Category Archives: Blog

24 Mar

Most Successful Musical Causes

People love to donate to a good cause, especially one rooted in music. If you’re trying to get funding for your organization, there are countless ways to gain the support of those willing to help out.

5 Incredibly Successful Musical Causes

Need a little inspiration to raise money for your musical cause? The following five projects saw overwhelming success:

1. We Are the World Single

In 1985, Michael Jackson and Lionel Richie collaborated to write the song “We Are the World” to raise money to help combat famine and disease in Africa. Countless household names joined in to perform the hit single together, including Bob Dylan, Waylon Jennings, Billy Joel, Cyndi Lauper, Huey Lewis and the New, Bette Midler, Willie Nelson, Smokey Robinson, Kenny Ross, Stevie Wonder, Diana Ross, Bruce Springsteen, Tina Turner and many more. The song achieved overwhelming success, selling more than 20 million copies worldwide.

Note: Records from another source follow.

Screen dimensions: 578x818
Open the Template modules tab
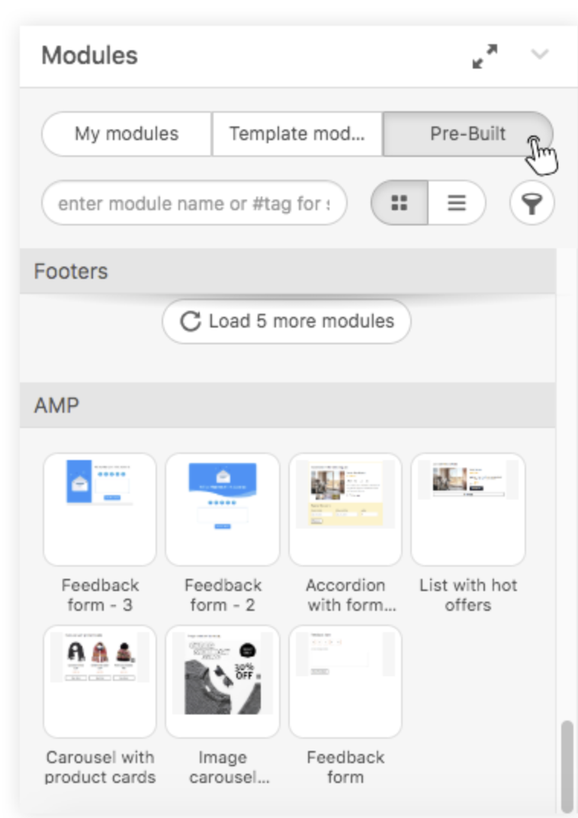coord(297,133)
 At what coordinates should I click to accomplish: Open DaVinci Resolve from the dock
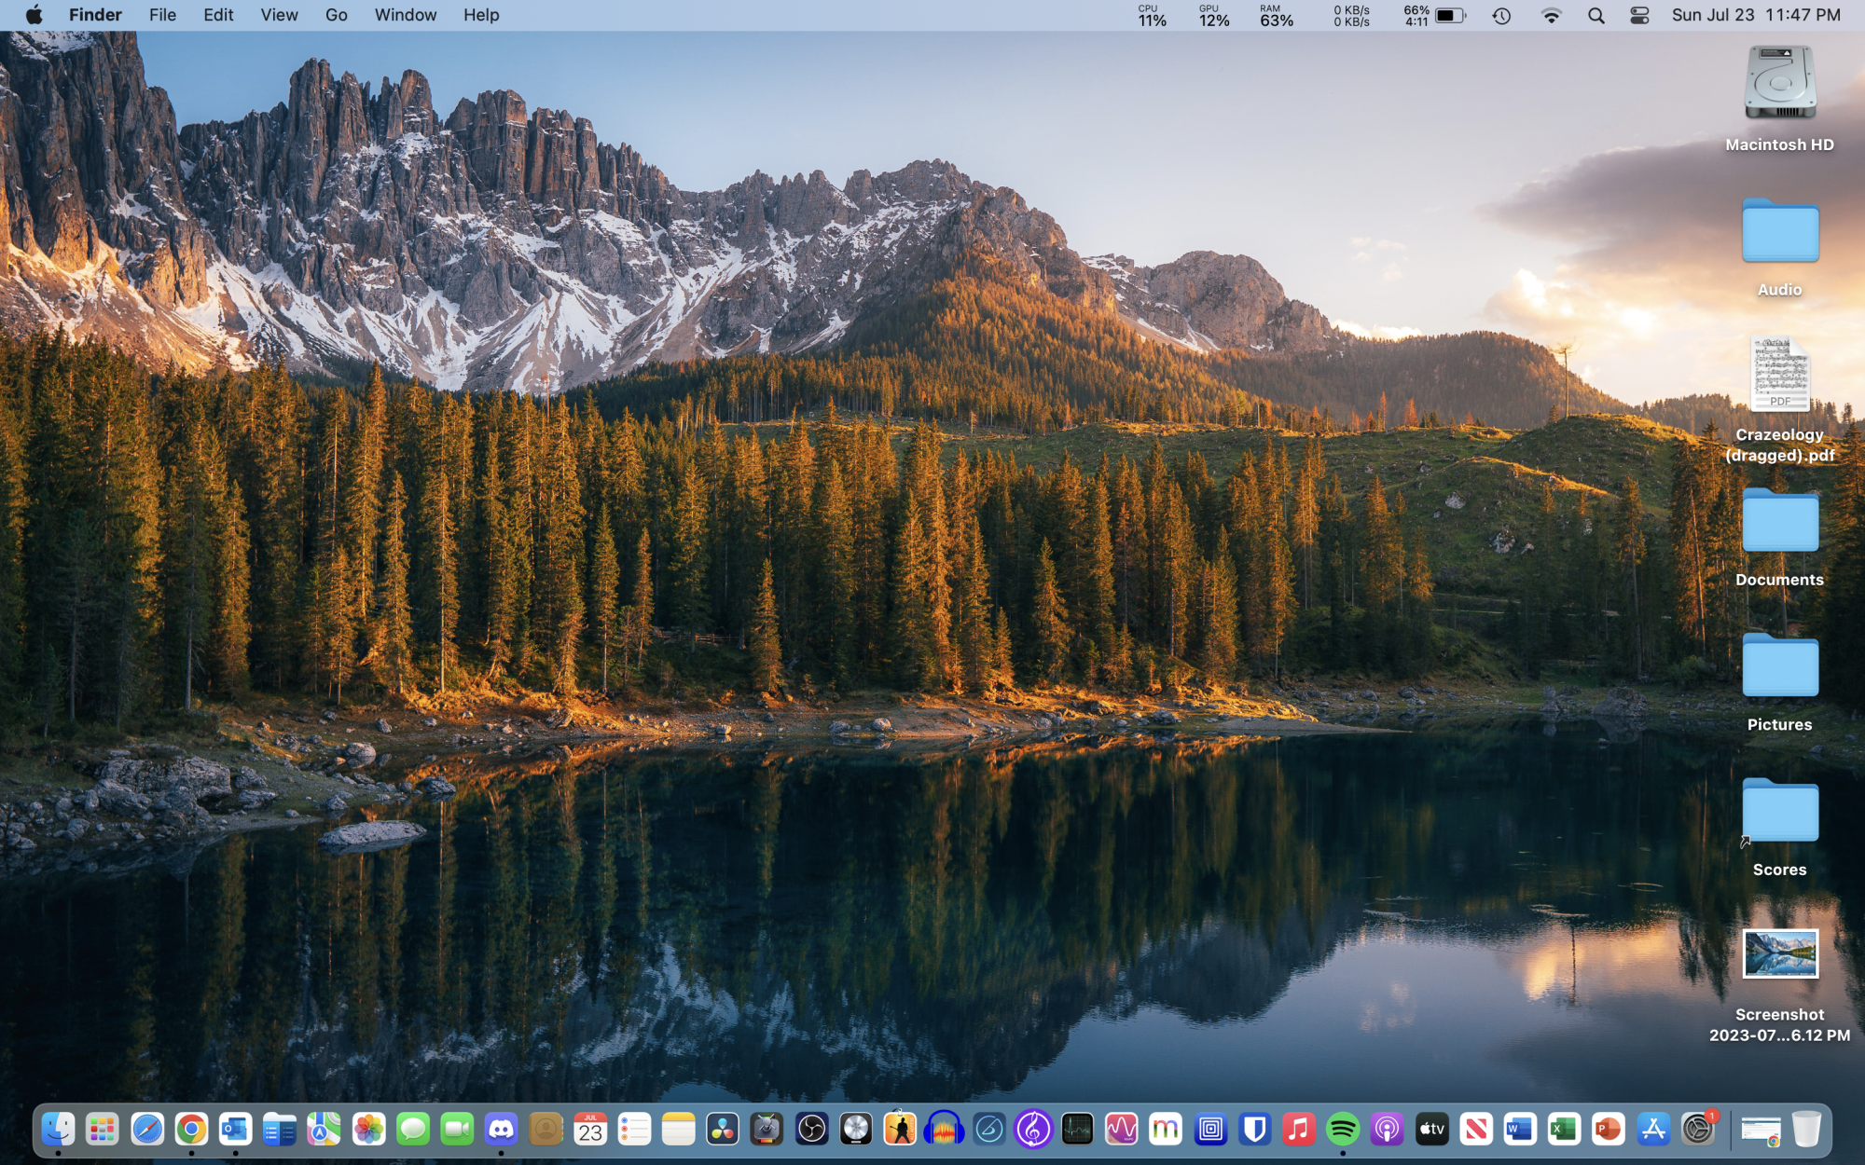click(x=723, y=1130)
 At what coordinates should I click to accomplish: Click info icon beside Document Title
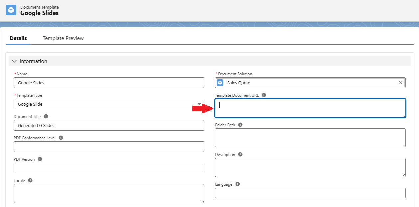pos(46,116)
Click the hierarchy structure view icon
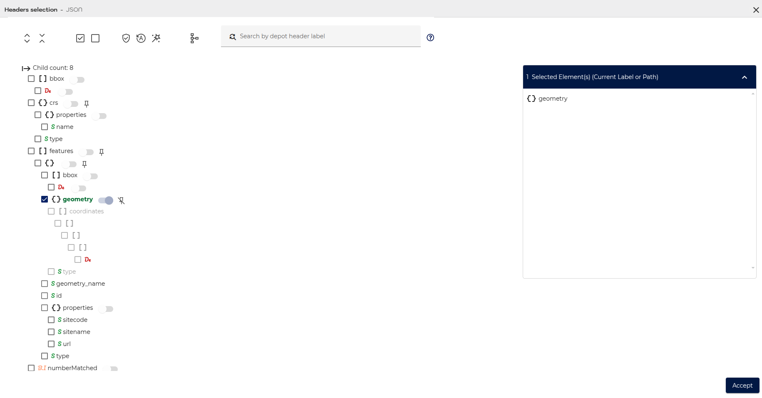 194,38
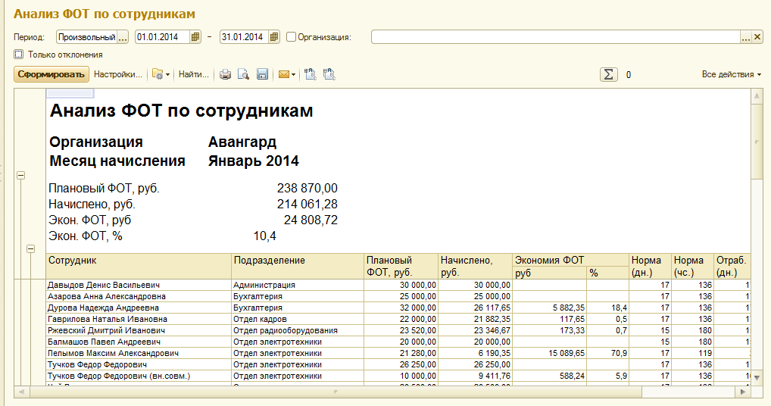The height and width of the screenshot is (406, 771).
Task: Click the save diskette icon
Action: (263, 74)
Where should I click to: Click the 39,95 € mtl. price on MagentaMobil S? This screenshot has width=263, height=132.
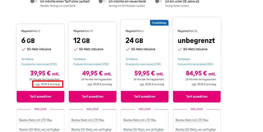pos(45,73)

2. VH1 Save The Music Foundation

The VH1 Save The Music Foundation was created to help restore instrumental music education in communities. So far, the foundation has bought $51 million worth of new musical instruments, made 1,900 public school donations, helped 192 school districts across the country, and touched the lives of 2.3 million people.

3. The Landfill Harmonic Documentary

Paraguayan filmmaker Alejandra Amarilla and her team created the Landfill Harmonic documentary on The Recycled Orchestra, a group of youth in the barrios of Paraguay playing musical instruments made from trash. Alejandra Amarilla raised the money to fund production costs on Kickstarter, surpassing her goal of $175,000 by 23%, ultimately raising $214,129. The additional funds donated by an overwhelming 5,000 donors were used to send the group of children on a world tour.

4. Fender Music Foundation

Known throughout the world for creating high-quality drums, Fender wanted to do something to give back. The Fender Foundation was created in 2005 and since then has helped more than 187,000 people of all ages across the country keep music in their lives. An impressive 100% of every dollar donated goes towards helping music education programs buy instruments.

5. Murder by Death Kickstarter Campaign

The Bloomington, IN group reached out to fans on Kickstarter to ask for help in funding their new album, “Bitter Drink, Bitter Moon” and their request was heard. The group garnered the support of 2,618 financial backers to raise $187,047, nearly double their original goal of $100,000.

More About Alejandra Amarilla and Her Groundbreaking Documentary

When Alejandra Amarilla first heard of The Recycled Orchestra, she was compelled to bring awareness to this amazing group of children. By donating her time and energy to creating a documentary on the youth orchestra, she was able to spread awareness for this incredible cause across the globe.

20 Mar

Paraguay’s Favorite Instrument

Music is a huge part of Paraguayan culture. Many villages do not have much in the way of material things, but residents find a way to make beautiful music that resonates throughout the streets. The two most important instruments in the country are the guitar and the harp. These are essential components of the two most popular types of music in the country, the Polka and the Guarania. Other supplementary musical instruments are needed to create supplementary sounds, but Paraguay’s most important types of music are based on these two instruments.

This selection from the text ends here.